Task directions -
Extract the lines from "This screenshot has height=840, width=1450." through "pyautogui.click(x=1127, y=585)" and copy them out exactly as they appear in the entries.

Provided information -

··········

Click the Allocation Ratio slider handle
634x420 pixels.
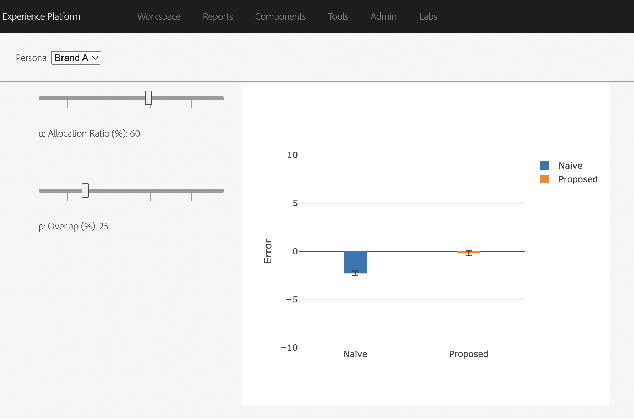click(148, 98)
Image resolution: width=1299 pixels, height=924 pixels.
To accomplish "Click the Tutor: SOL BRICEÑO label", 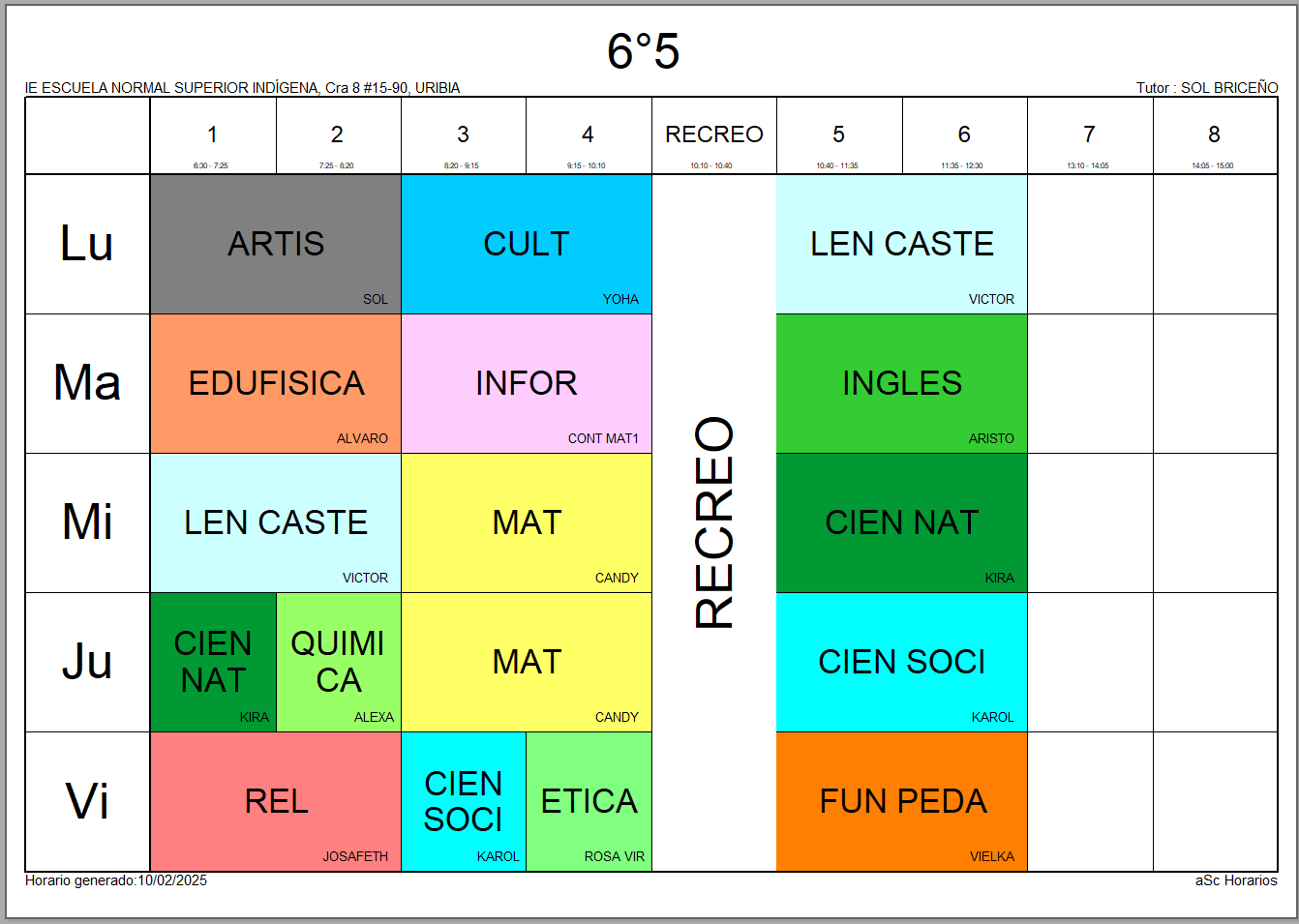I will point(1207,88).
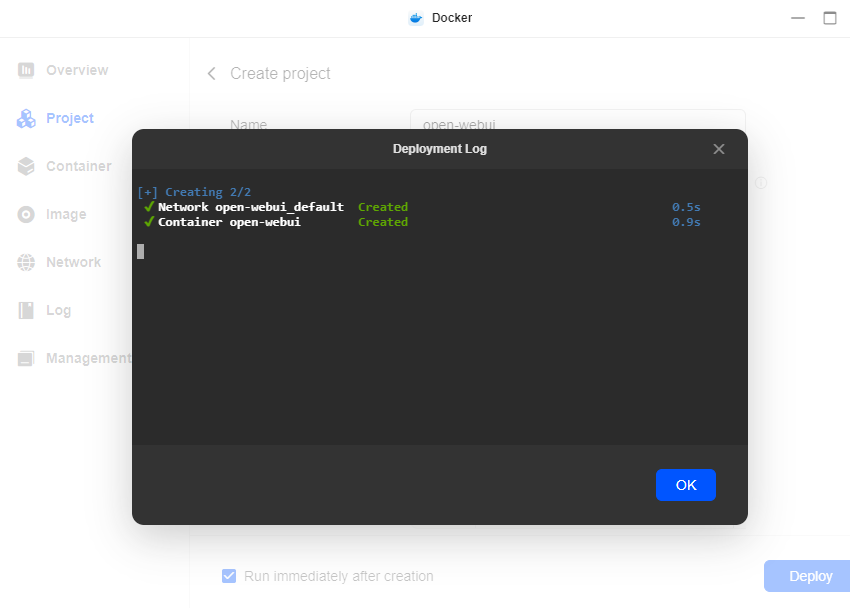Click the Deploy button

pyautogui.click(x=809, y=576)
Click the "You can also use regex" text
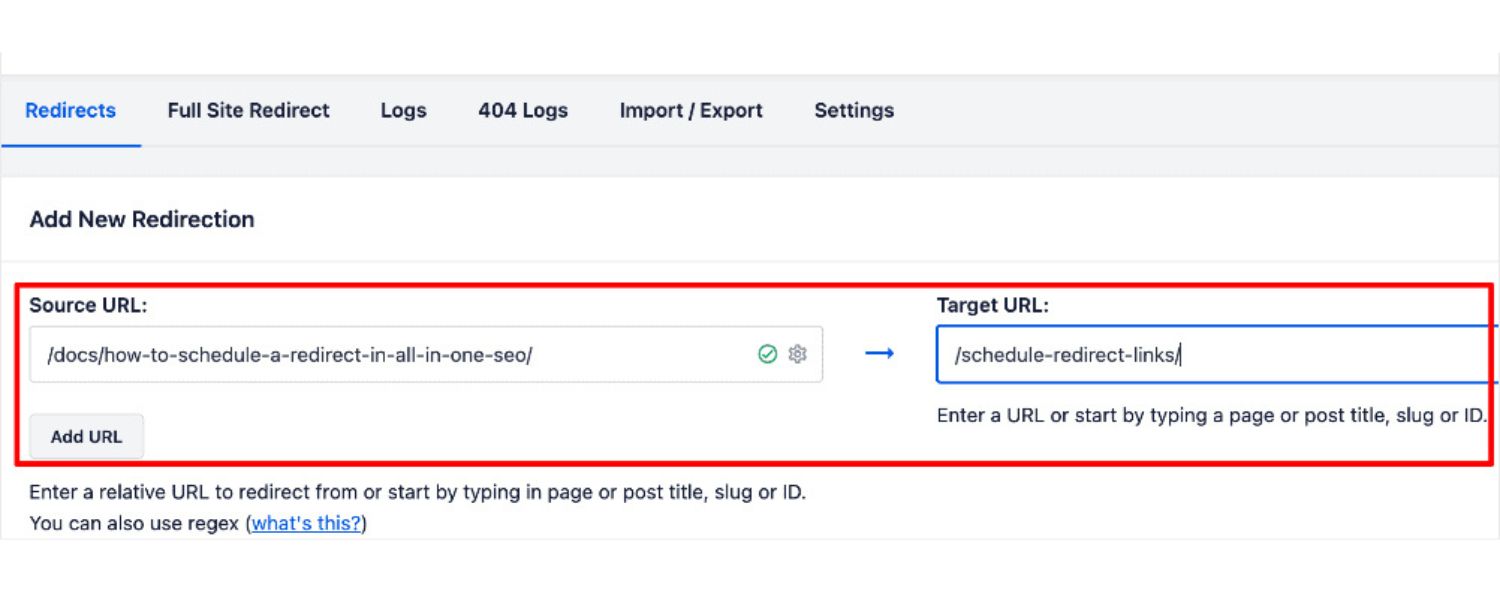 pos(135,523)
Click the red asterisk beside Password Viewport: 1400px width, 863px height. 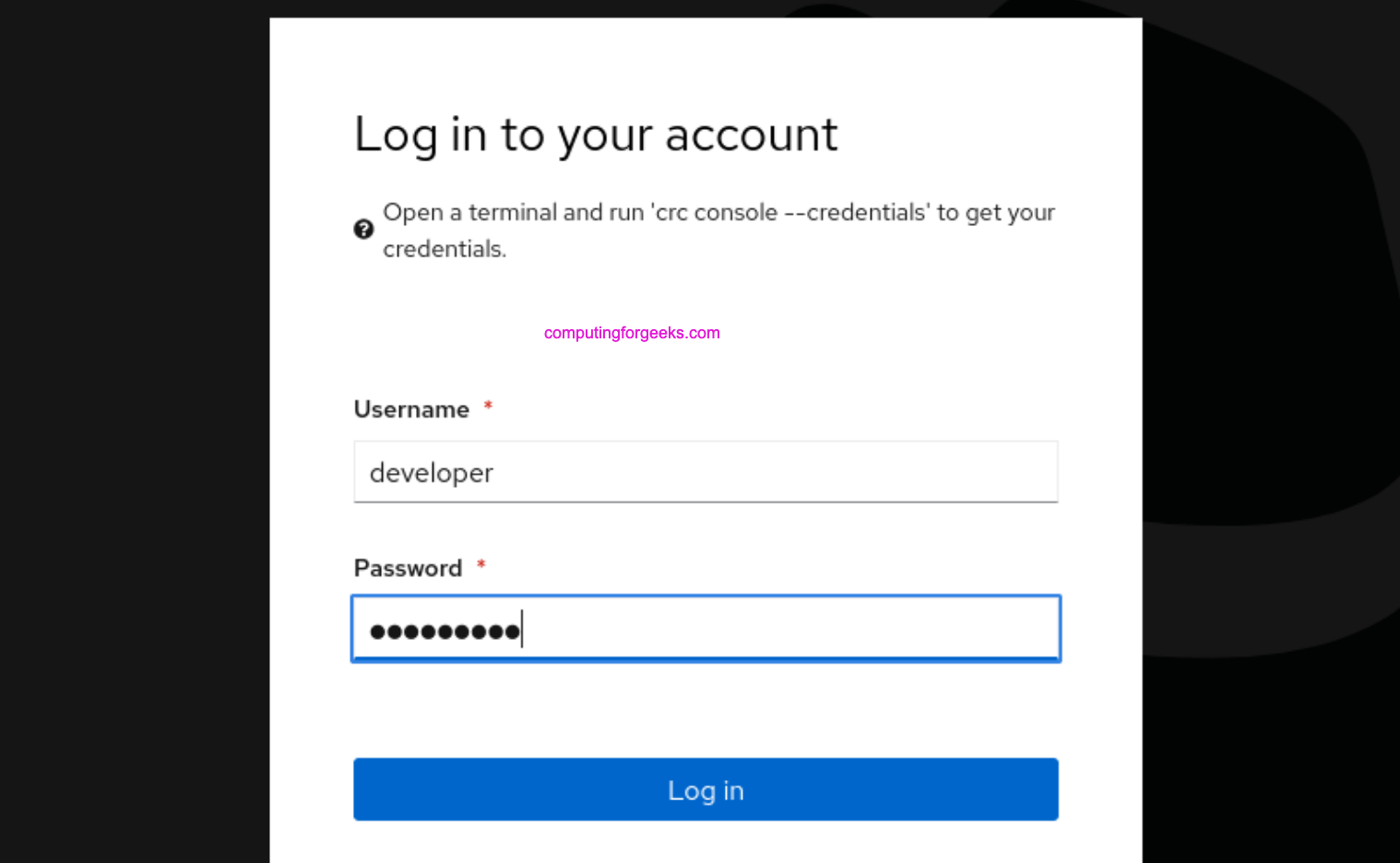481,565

··········

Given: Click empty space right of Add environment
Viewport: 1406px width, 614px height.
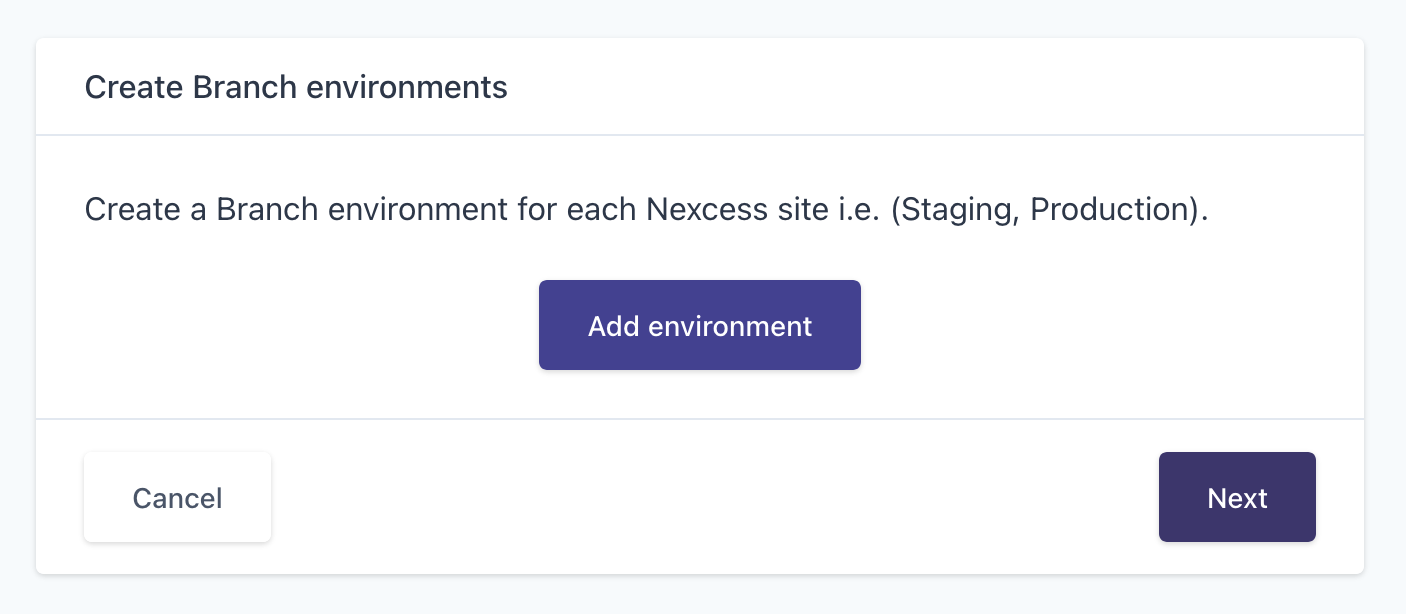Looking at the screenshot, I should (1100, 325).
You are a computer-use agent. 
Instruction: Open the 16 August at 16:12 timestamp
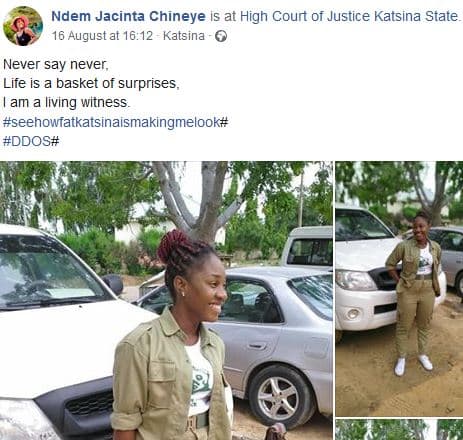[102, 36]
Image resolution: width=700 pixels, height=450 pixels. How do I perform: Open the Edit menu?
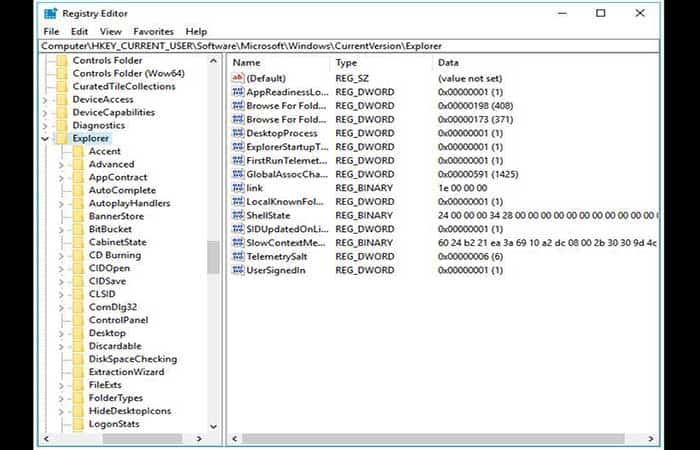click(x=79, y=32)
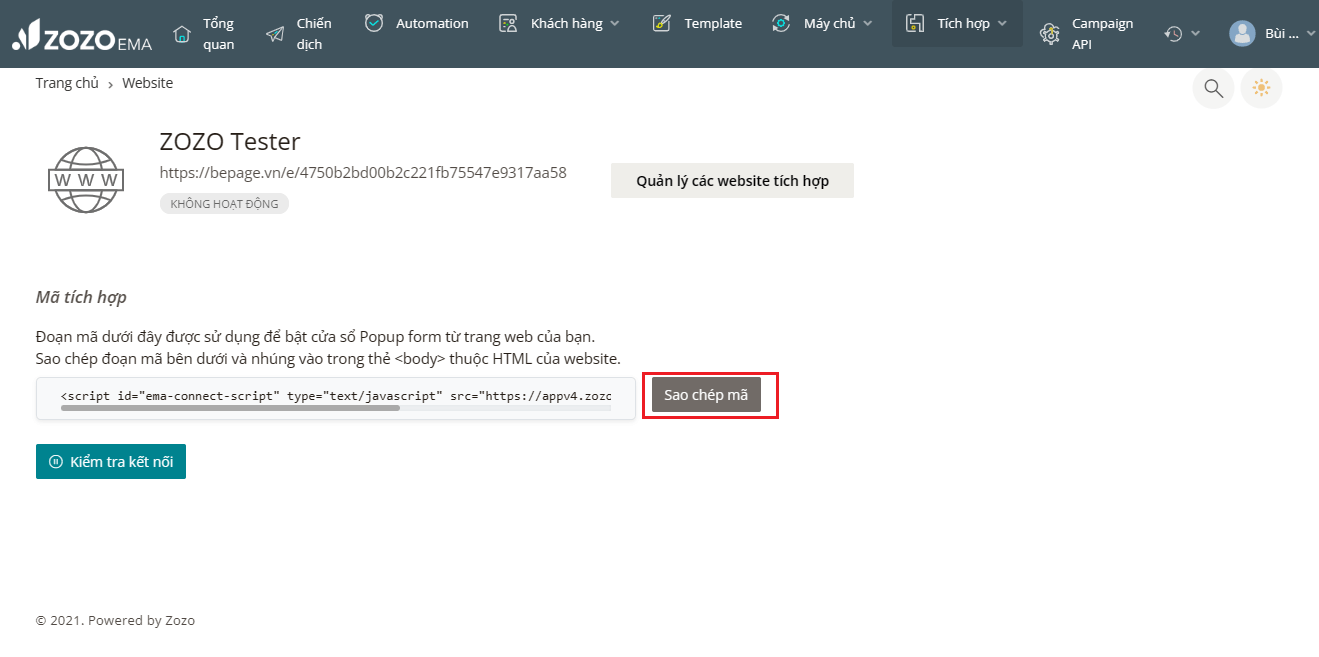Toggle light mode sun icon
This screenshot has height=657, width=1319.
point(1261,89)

··········

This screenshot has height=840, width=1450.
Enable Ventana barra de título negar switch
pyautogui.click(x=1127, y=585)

··········

Solution to this task -
This screenshot has height=840, width=1450.
Enable Ventana barra de título negar switch
pyautogui.click(x=1127, y=585)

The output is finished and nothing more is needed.